While the upgraded hybrid powertrain is certainly welcome, one of the most interesting additions is a newly available all-wheel drive system. As in other Toyota hybrids, the all-wheel drive system features a rear-mounted electric motor that provides power to the rear wheels when the front wheels begin to slip due to a loss of traction or a forceful launch. The system also helps to reduce understeer for improved dynamics.
We didn’t have much need for all-wheel drive on a sunny Tennessee day, but the system worked seamlessly and allowed for drama-free launches. Of course, its real benefit is in colder climates where snow and ice is a fact of life.

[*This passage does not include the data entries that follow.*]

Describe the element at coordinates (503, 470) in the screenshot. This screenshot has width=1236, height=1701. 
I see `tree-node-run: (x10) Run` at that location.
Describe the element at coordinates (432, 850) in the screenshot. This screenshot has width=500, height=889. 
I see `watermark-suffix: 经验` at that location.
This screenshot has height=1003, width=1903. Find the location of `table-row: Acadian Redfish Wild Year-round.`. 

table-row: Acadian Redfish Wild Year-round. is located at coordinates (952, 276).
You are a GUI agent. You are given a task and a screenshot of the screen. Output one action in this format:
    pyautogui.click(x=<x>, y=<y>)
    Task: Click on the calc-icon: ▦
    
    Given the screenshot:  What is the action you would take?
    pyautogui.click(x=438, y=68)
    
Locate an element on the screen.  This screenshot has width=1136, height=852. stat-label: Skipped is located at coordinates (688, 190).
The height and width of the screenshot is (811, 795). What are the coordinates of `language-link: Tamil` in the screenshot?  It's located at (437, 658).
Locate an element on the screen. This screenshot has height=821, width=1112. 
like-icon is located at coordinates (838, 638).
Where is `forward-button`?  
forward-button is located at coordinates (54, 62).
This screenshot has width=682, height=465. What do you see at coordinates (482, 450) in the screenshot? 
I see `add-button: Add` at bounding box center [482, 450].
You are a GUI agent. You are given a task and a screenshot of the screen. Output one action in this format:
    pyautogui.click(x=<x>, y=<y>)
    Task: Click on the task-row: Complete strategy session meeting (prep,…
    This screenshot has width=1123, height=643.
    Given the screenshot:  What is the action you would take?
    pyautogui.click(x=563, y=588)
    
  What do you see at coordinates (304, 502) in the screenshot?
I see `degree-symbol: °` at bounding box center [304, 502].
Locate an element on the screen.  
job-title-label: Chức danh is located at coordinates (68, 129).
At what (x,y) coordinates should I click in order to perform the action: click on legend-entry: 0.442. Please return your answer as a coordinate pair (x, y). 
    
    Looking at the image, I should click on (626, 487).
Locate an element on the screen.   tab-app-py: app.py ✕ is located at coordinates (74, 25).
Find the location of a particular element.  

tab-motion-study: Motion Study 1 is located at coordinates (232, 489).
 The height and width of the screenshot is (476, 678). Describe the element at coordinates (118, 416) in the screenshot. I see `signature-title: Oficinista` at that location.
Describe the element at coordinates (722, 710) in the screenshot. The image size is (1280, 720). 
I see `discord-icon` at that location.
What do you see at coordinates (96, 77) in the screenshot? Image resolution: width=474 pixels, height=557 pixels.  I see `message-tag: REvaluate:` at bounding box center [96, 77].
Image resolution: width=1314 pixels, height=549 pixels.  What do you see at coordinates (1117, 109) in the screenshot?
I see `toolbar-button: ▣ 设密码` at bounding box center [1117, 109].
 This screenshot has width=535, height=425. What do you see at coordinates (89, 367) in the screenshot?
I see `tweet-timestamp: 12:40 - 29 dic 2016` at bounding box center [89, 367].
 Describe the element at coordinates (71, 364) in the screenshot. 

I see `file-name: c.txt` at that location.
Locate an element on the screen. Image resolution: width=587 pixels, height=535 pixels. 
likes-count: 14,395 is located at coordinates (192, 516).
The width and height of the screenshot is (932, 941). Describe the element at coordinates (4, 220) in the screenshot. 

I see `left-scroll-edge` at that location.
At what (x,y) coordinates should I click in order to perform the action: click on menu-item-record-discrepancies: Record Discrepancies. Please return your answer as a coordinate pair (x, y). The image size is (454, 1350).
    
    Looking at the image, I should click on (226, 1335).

The all-wheel drive system is a $1,400 option on the LE and SE trims. That’s pretty affordable and it means owners can snag an all-wheel drive variant for as little as $24,200 before factoring in the $1,095 destination fee.
However, the all-wheel drive system carries a penalty at the pump as the model has an EPA-estimated fuel economy rating of 47 mpg city, 41 mpg highway, and 44 mpg combined. That’s a slight drop of 3 mpg city, 2 mpg highway, and 3 mpg combined when compared to the front-wheel drive variant.
A Familiar Driving Experience And New Safety Features

Besides the extra power and added security of all-wheel drive, the rest of the driving experience effectively carries over. As a result, customers will find a familiar sedan that prioritizes comfort over sportiness.
The suspension soaks up minor road imperfections with ease, although the electric power steering is a little too light for our liking. The brakes are also decent and there’s a Sport mode to help liven things up a bit.
While the driving experience remains unremarkable, all Corolla Hybrids now come equipped with the Toyota Safety Sense 3.0 suite of driver assistance systems. The big news is the addition of Proactive Driving Assist, which includes Obstacle Anticipation Assist and Deceleration Assist. It provides “gentle braking and/or steering support to help control [the] distance between your vehicle and a preceding vehicle, pedestrian or bicyclist, or to help the driver stay within the lane.”
The suite also includes Full-Speed Range Dynamic Radar Cruise Control, Road Sign Assist, Lane Tracing Assist (Lane Centering), and a Pre-Collision System with Pedestrian and Cyclist Detection. They’re joined by Auto High Beams and Lane Departure Alert with Steering Assist.
A Cheaper, More Capable Corolla

The 2023 Toyota Corolla Hybrid isn’t a radical departure, but it’s far more appealing thanks to a $1,250 price cut, improved performance, a modern infotainment system, and the availability of all-wheel drive.
That being said, there are some tradeoffs as the entry-level model loses some previously standard equipment and fuel economy ratings take a significant hit. However, it’s hard to fault numbers of up to 50 mpg city, 43 mpg highway, and 47 mpg combined – especially when the national average price of gasoline is hovering around $3.90 per gallon.
So while the Corolla Hybrid isn’t terribly exciting, it’s a solid, fuel-sipping companion that’s comfortable and relatively spacious. It also promises to be a viable option in colder climates, where all-wheel drive crossovers typically dominate.